*Task to carry out*
All lines from the opening of the data to the line containing "fantasy (998, 1438)" must be returned unchanged, and only those lines.

*Input records*
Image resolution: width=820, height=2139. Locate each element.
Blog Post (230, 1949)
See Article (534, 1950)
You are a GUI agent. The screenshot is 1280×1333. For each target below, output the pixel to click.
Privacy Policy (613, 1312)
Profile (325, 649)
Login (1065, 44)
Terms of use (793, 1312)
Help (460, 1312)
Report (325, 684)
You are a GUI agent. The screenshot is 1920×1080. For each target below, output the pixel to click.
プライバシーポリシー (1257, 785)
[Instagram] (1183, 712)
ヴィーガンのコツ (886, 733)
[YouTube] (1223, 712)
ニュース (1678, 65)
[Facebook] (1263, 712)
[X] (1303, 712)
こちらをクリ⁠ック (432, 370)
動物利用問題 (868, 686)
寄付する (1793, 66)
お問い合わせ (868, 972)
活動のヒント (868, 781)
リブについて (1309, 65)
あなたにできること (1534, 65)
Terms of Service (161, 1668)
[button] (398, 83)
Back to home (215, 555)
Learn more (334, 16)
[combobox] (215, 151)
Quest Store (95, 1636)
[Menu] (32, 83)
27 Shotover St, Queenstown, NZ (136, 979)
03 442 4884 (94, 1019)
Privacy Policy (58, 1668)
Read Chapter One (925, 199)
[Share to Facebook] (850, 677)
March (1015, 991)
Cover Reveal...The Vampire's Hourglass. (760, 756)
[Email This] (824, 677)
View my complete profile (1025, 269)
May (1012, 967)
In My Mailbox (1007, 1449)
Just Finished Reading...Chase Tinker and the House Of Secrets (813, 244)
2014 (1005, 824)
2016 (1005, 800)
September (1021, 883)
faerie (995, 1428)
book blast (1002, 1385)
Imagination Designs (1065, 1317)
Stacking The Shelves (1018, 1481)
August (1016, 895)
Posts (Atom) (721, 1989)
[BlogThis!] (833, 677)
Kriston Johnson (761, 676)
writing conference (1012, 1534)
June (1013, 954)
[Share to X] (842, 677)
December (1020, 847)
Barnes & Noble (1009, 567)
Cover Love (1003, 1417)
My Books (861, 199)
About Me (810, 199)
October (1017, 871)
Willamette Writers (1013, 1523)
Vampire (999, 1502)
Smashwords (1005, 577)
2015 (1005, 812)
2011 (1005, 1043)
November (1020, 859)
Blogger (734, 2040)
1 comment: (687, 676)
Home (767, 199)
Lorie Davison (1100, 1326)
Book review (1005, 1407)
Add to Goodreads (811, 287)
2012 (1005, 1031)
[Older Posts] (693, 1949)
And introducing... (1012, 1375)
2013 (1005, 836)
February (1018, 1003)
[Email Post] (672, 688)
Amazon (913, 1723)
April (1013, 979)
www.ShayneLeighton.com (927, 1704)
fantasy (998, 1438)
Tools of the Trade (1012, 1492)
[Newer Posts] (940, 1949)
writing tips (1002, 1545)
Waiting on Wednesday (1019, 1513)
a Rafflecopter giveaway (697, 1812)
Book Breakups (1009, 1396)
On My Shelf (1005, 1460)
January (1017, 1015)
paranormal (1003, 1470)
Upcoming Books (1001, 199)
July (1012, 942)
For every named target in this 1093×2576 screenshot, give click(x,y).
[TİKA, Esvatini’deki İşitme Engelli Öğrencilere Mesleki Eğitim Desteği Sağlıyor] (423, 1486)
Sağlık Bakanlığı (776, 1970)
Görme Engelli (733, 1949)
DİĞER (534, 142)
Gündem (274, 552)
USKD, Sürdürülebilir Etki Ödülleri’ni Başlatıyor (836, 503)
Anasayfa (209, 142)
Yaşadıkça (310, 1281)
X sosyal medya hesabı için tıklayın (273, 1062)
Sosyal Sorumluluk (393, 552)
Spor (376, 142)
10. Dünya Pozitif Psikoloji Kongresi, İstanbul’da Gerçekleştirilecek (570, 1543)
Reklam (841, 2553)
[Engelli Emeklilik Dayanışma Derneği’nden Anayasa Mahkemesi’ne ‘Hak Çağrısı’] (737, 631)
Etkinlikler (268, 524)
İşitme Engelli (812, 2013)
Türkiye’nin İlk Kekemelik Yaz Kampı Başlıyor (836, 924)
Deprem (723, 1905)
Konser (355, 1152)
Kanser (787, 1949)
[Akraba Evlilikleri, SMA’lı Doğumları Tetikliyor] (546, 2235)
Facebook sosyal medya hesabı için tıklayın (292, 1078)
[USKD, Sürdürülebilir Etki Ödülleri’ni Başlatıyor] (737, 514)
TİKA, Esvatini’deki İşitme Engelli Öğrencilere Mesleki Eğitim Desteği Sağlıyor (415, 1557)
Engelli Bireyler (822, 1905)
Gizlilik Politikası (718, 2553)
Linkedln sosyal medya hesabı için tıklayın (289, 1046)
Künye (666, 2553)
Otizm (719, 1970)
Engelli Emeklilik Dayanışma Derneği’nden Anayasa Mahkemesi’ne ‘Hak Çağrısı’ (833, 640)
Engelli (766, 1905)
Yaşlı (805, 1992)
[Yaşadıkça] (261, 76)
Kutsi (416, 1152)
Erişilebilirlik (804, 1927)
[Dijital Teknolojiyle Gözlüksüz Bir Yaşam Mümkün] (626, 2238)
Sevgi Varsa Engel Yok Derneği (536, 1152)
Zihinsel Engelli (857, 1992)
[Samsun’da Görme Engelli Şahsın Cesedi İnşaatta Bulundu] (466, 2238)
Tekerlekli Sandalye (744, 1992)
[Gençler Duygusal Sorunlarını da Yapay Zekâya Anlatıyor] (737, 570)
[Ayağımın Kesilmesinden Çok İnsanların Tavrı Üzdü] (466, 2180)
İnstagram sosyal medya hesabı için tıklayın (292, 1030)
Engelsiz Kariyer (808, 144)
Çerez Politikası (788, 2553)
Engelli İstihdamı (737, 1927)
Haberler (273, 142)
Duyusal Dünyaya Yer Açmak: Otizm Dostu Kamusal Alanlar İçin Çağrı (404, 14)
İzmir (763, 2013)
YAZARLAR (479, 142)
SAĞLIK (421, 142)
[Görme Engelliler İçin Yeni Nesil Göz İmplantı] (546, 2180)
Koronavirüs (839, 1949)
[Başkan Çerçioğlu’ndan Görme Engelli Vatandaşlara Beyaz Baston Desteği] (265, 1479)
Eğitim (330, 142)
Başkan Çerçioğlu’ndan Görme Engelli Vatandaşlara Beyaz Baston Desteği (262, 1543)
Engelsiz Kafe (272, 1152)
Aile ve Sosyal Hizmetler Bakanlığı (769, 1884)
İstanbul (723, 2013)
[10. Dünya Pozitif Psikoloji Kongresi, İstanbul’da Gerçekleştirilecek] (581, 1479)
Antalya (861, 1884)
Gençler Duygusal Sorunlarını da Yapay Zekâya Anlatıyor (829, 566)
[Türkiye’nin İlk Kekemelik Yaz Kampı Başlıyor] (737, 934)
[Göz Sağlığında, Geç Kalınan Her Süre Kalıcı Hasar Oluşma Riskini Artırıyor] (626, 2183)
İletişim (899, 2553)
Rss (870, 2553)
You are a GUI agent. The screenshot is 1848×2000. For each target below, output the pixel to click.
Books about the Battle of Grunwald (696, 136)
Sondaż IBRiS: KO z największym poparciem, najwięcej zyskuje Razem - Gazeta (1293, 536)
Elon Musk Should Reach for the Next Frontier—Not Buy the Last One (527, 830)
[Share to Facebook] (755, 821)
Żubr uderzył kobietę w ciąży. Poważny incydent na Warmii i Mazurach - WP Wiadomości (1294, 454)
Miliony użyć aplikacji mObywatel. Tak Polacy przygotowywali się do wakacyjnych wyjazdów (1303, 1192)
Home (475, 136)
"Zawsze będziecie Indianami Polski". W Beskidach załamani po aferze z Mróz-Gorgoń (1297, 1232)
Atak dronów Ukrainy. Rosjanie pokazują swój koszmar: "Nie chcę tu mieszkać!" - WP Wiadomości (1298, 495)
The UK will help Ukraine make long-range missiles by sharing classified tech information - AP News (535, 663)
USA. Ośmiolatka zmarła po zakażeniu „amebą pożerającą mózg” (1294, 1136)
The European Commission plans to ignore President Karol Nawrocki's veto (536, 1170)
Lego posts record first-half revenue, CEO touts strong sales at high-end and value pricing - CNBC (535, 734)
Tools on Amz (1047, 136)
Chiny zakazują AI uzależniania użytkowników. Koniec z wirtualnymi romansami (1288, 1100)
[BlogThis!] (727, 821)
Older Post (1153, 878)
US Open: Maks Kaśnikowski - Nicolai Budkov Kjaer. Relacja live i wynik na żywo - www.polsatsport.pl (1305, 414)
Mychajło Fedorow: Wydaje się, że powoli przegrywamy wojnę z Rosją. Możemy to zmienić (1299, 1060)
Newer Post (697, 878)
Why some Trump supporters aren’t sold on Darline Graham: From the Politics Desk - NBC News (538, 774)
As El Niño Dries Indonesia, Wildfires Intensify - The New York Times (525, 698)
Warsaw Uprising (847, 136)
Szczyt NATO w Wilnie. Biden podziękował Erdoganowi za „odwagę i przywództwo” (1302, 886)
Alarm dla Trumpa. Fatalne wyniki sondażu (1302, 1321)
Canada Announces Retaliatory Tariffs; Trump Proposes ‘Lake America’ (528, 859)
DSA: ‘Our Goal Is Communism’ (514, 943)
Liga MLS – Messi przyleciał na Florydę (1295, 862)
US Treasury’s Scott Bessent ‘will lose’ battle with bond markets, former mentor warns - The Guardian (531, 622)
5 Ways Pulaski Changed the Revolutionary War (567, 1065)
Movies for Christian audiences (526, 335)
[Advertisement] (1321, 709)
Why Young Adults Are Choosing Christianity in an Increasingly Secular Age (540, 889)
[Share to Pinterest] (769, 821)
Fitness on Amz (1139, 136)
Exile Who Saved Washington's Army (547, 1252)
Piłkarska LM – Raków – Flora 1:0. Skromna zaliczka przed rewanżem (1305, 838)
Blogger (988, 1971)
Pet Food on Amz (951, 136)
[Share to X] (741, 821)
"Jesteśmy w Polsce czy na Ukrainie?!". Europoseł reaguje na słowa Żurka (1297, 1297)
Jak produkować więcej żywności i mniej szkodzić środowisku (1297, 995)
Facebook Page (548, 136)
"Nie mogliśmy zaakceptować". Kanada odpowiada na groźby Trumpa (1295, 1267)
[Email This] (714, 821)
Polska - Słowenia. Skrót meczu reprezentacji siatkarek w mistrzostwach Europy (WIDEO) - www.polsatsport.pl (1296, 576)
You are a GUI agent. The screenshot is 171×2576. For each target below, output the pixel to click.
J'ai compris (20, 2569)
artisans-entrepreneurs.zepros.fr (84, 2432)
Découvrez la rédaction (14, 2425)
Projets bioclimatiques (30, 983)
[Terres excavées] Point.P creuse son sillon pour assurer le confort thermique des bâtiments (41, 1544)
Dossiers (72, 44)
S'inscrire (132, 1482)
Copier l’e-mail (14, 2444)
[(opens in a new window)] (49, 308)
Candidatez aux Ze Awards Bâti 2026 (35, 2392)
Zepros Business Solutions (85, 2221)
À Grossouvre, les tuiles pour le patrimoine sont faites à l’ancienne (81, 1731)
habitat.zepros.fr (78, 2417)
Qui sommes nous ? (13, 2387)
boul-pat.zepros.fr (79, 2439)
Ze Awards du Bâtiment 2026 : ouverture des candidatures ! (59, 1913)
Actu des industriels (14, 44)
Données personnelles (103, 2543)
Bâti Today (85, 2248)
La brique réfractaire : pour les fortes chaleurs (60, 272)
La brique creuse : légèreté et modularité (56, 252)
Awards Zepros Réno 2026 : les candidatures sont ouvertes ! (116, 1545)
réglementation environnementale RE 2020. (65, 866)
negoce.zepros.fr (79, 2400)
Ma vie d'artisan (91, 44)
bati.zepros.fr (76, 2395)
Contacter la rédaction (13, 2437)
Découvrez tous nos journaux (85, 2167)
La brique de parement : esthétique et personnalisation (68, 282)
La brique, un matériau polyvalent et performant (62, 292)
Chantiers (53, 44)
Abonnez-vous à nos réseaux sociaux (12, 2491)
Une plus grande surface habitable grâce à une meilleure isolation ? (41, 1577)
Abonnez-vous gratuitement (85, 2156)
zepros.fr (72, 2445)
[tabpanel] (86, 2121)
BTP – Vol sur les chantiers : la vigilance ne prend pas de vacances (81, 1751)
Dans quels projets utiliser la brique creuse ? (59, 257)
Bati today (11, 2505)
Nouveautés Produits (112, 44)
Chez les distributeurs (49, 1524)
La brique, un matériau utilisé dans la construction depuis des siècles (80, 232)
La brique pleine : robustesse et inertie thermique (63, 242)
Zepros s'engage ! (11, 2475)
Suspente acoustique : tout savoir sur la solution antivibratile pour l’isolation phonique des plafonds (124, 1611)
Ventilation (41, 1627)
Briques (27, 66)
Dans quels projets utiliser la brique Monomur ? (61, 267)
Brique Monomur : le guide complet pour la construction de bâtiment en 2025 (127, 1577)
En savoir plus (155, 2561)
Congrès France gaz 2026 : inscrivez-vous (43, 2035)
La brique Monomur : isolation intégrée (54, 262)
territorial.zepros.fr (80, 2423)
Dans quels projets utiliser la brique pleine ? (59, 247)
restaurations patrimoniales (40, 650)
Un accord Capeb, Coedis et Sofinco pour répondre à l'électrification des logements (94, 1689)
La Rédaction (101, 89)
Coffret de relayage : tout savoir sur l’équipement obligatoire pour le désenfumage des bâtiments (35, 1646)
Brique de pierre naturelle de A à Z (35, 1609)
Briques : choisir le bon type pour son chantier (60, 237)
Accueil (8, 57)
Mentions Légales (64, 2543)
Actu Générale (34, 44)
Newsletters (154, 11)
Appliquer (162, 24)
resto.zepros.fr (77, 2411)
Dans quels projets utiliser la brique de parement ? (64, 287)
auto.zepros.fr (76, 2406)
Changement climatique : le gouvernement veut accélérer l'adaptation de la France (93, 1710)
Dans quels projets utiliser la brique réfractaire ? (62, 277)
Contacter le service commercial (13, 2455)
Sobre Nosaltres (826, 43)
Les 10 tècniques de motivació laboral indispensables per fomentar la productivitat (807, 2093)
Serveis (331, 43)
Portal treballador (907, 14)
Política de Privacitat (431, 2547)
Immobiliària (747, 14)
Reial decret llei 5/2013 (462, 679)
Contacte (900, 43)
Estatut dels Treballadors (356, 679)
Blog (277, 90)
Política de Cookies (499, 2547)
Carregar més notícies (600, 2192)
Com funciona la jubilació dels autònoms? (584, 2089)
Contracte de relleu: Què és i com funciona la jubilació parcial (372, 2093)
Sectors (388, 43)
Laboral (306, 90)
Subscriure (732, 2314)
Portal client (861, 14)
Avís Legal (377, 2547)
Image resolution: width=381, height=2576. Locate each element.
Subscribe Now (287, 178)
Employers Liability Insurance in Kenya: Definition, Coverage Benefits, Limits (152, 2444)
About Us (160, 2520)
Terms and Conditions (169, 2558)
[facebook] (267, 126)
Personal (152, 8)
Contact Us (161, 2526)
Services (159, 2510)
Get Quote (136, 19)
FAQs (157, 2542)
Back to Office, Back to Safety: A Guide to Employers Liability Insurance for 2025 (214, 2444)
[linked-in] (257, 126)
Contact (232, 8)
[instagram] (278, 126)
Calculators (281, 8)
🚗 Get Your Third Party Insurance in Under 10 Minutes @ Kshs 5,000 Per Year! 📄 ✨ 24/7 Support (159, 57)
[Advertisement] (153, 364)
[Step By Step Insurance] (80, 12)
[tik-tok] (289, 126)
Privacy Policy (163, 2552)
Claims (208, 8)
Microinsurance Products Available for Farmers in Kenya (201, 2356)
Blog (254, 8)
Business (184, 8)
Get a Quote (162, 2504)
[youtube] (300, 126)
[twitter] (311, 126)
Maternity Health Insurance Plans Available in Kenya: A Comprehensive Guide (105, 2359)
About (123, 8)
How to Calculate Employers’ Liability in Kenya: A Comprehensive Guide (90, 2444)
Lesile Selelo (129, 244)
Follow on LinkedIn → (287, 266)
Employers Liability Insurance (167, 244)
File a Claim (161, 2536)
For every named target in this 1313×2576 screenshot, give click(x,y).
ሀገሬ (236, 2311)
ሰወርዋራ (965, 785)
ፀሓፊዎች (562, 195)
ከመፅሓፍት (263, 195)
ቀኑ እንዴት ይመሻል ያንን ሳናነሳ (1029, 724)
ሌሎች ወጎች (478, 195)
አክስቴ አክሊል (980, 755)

*Finished exercise*
Image resolution: width=820, height=2139. Locate each element.
Blog Post (230, 1949)
See Article (534, 1950)
You are a GUI agent. The screenshot is 1280×1333. For each target below, output the pixel to click.
Privacy Policy (613, 1312)
Profile (325, 649)
Login (1065, 44)
Terms of use (793, 1312)
Help (460, 1312)
Report (325, 684)
You are a GUI agent. The screenshot is 1920×1080. For each target below, output the pixel to click.
プライバシーポリシー (1257, 785)
[Instagram] (1183, 712)
ヴィーガンのコツ (886, 733)
[YouTube] (1223, 712)
ニュース (1678, 65)
[Facebook] (1263, 712)
[X] (1303, 712)
こちらをクリ⁠ック (432, 370)
動物利用問題 (868, 686)
寄付する (1793, 66)
お問い合わせ (868, 972)
活動のヒント (868, 781)
リブについて (1309, 65)
あなたにできること (1534, 65)
Terms of Service (161, 1668)
[button] (398, 83)
Back to home (215, 555)
Learn more (334, 16)
[combobox] (215, 151)
Quest Store (95, 1636)
[Menu] (32, 83)
27 Shotover St, Queenstown, NZ (136, 979)
03 442 4884 (94, 1019)
Privacy Policy (58, 1668)
Read Chapter One (925, 199)
[Share to Facebook] (850, 677)
March (1015, 991)
Cover Reveal...The Vampire's Hourglass. (760, 756)
[Email This] (824, 677)
View my complete profile (1025, 269)
May (1012, 967)
In My Mailbox (1007, 1449)
Just Finished Reading...Chase Tinker and the House Of Secrets (813, 244)
2014 (1005, 824)
2016 (1005, 800)
September (1021, 883)
faerie (995, 1428)
book blast (1002, 1385)
Imagination Designs (1065, 1317)
Stacking The Shelves (1018, 1481)
August (1016, 895)
Posts (Atom) (721, 1989)
[BlogThis!] (833, 677)
Kriston Johnson (761, 676)
writing conference (1012, 1534)
June (1013, 954)
[Share to X] (842, 677)
December (1020, 847)
Barnes & Noble (1009, 567)
Cover Love (1003, 1417)
My Books (861, 199)
About Me (810, 199)
October (1017, 871)
Willamette Writers (1013, 1523)
Vampire (999, 1502)
Smashwords (1005, 577)
2015 (1005, 812)
2011 (1005, 1043)
November (1020, 859)
Blogger (734, 2040)
1 comment: (687, 676)
Home (767, 199)
Lorie Davison (1100, 1326)
Book review (1005, 1407)
Add to Goodreads (811, 287)
2012 (1005, 1031)
[Older Posts] (693, 1949)
And introducing... (1012, 1375)
2013 (1005, 836)
February (1018, 1003)
[Email Post] (672, 688)
Amazon (913, 1723)
April (1013, 979)
www.ShayneLeighton.com (927, 1704)
fantasy (998, 1438)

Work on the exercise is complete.